PG&E Judge Rejects Bid to Set Aside Liability in 2015 Wildfires
PG&E Corp. tentatively lost a bid to inoculate itself from a finding of liability in a 2015 fire, a court decision that deals the company a potentially more serious setback in its strategy to shield itself from deeper losses in the wine country blazes last year.
California Superior Court Judge Allen Sumner in Sacramento rejected the utility’s request to set aside his earlier finding related to the Butte Fire. That ruling found PG&E liable for damages under the law allowing private property owners to hold utilities 100 percent responsible for any losses caused by their equipment or power lines even if they didn’t act negligently.
If successful, PG&E would stand a better chance of recovering its losses by passing on rate increases to customers. Analysts have estimated that blazes that broke out last year alone could cost PG&E more than $15 billion in claims. The company has lost billions of dollars in market value on speculation that it’ll be on the hook for the expenses.
At a hearing Thursday, lawyers for the utility sought permission from Sumner to immediately appeal his tentative ruling, but he was reluctant to let them.
“I am going to eventually adopt the tentative as it was put out,” he said.
In the ruling, the judge cited previous appeals court decisions, concluding that “privately owned public utilities can be liable under the doctrine of inverse condemnation.”

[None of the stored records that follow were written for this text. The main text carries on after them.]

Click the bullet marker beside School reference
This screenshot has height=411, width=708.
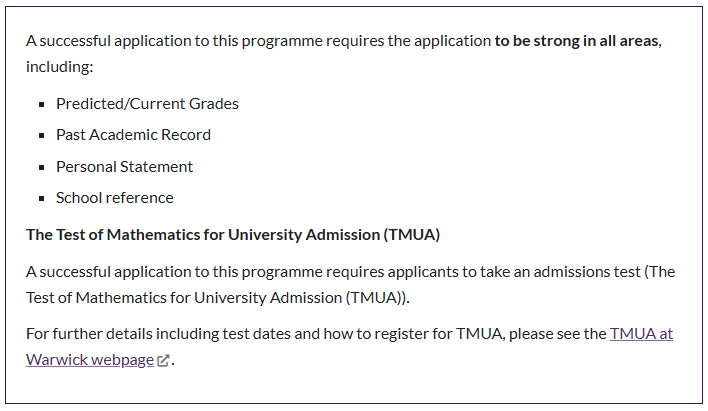point(42,198)
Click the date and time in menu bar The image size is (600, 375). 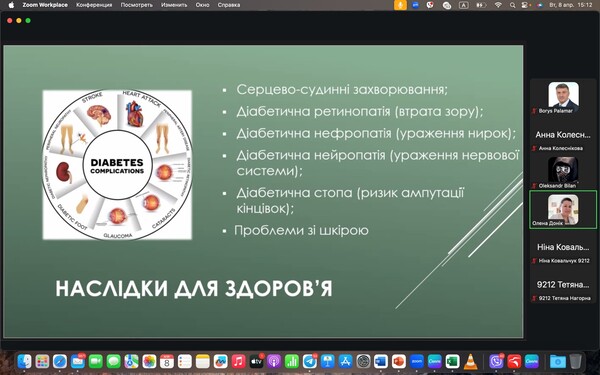[571, 5]
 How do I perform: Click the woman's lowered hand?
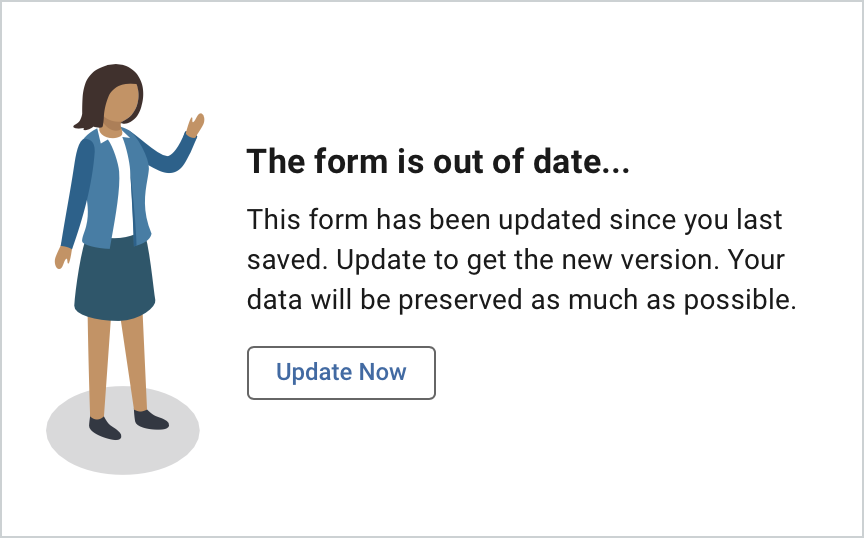pos(62,257)
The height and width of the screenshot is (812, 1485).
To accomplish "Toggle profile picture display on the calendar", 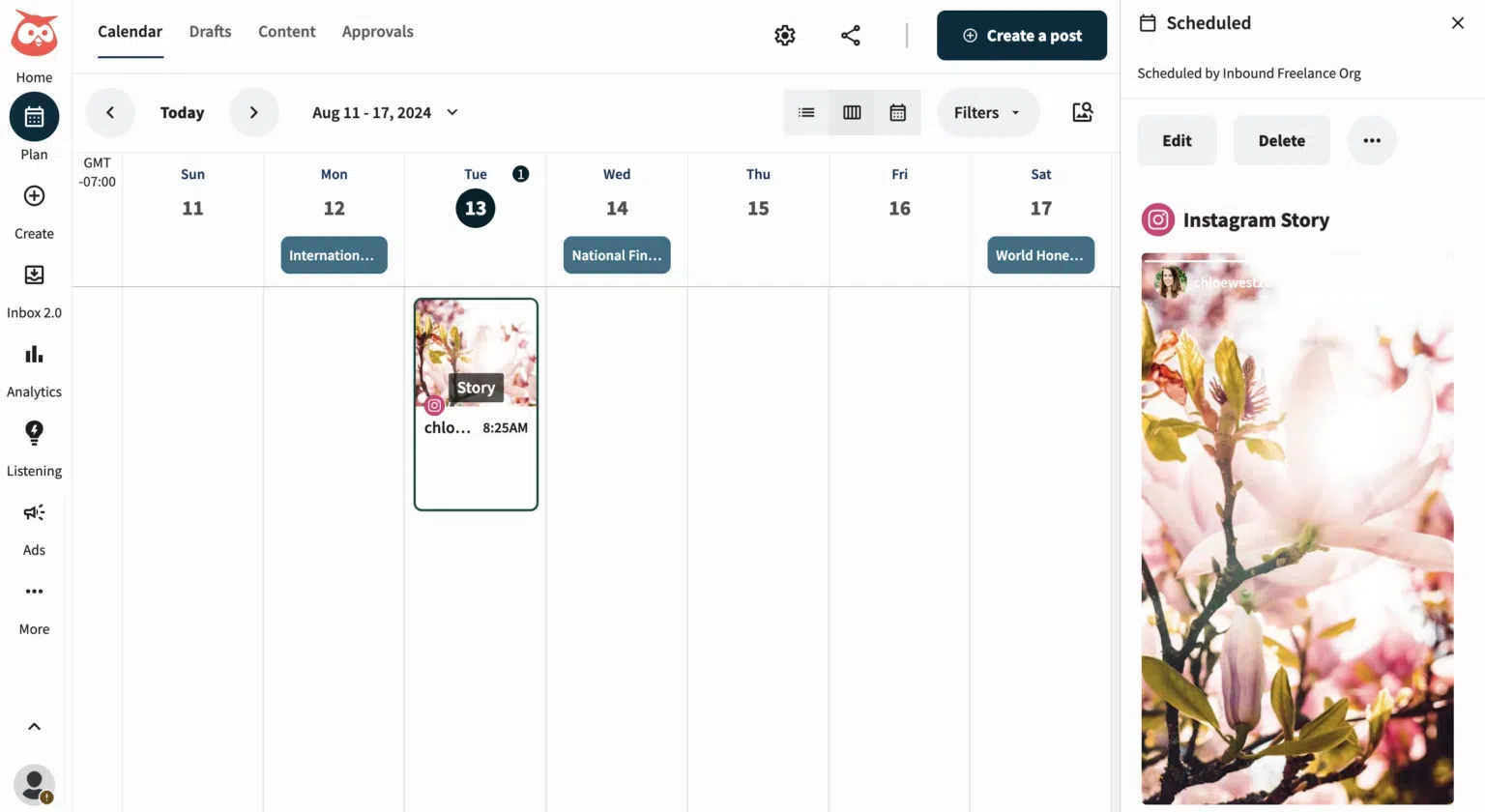I will point(1082,112).
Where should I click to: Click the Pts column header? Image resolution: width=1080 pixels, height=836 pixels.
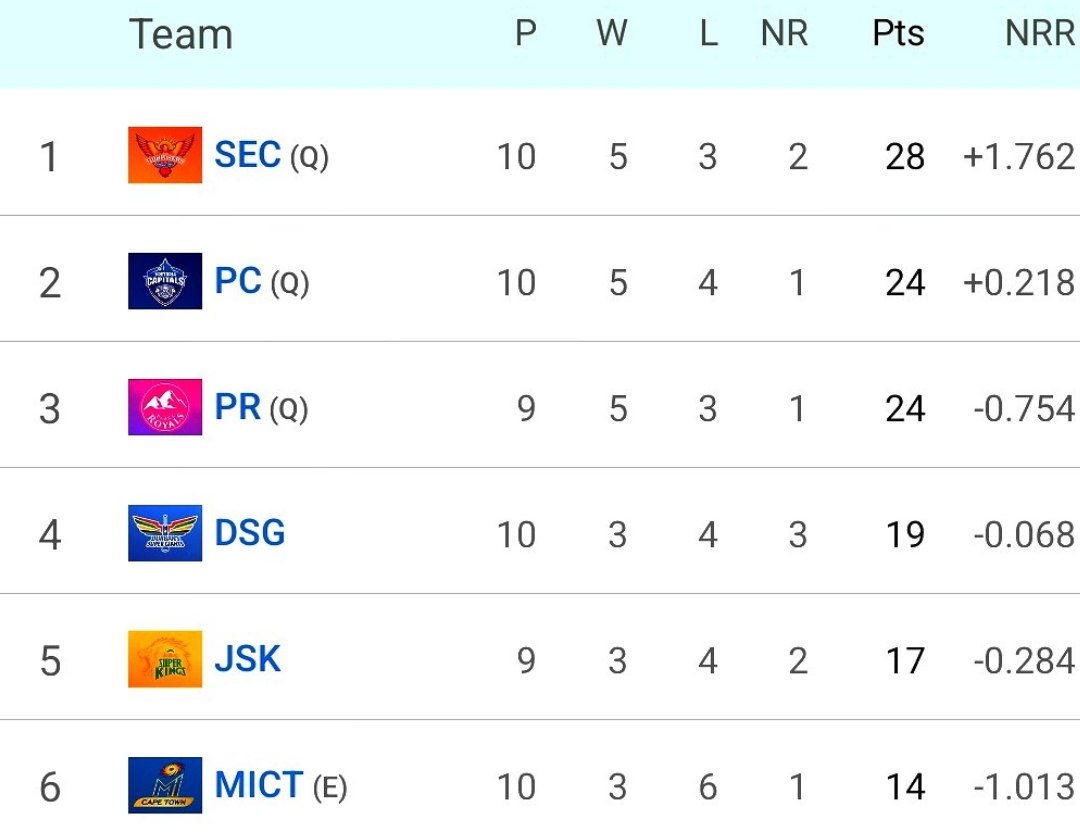pos(898,34)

Whether PG&E should be liable under inverse condemnation for damages caused by the Butte Fire is a question for the legislature to resolve, Sumner wrote in his ruling. Whether PG&E is liable under legal precedents is “a question of law this court must decide.”
“We continue to believe that inverse condemnation, as applied to a privately owned utility, is flawed legal doctrine,” Keith Stephens, a spokesman for PG&E, said in an emailed statement.
PG&E argued Sumner’s earlier ruling, in June 2017, was based on its failure to show any evidence that the state’s utility regulator, the California Public Utilities Commission, precludes it from passing on any inverse condemnation liability through rate increases.
Unlike municipal utilities, privately owned ones like Pacific Gas & Electric and Southern California Edison can’t just pass on the costs from such calamities to their ratepayers.
Instead, they have to go to the CPUC to prove their facilities were managed and operated prudently and reasonably in order to get permission for a rate increase.
In November, the CPUC denied such a request by Sempra Energy’s San Diego Gas & Electric to cover hundreds of millions of dollars it paid in settlements from wildfires that raged through Southern California in 2007, saying the utility acted imprudently. It was the first time a utility had asked the state’s regulator to raise rates for uninsured losses from increasingly frequent and destructive wildfires.
The CPUC’s restriction of private utilities’ ability to spread the costs of inverse condemnation among its ratepayers means “PG&E should not be treated as a public entity for purposes of inverse condemnation,” the company said in a court filing.
“The CPUC’s newly declared policy is exactly the evidence that did not exist at the time, and that the court found lacking in its previous decision,” PG&E has argued.
Under a bill that’s advancing in California’s legislature, PG&E and Edison International could gain at least some protection against future wildfire damages.
The amended bill being weighed by California’s Senate would shield utilities that follow approved safety plans in future state proceedings should one of their power lines spark a wildfire. Utilities would remain vulnerable to potential civil lawsuits, and the legislation wouldn’t be retroactive – meaning PG&E and Edison could still face billions of dollars in costs from wildfires that destroyed thousands of structures last year.
“We believe that PG&E and Edison are likely to get some form of long-term relief from the courts, California legislature or regulatory agencies regarding the ability to pass-through some liabilities to consumers, which should help to alleviate investor concerns about future wildfire liability,” Thomas Claps, an analyst at Susquehanna Financial Group, wrote in a note Thursday.
The case is Butte Fire Cases, JCCP 4853, California Superior Court (Sacramento County).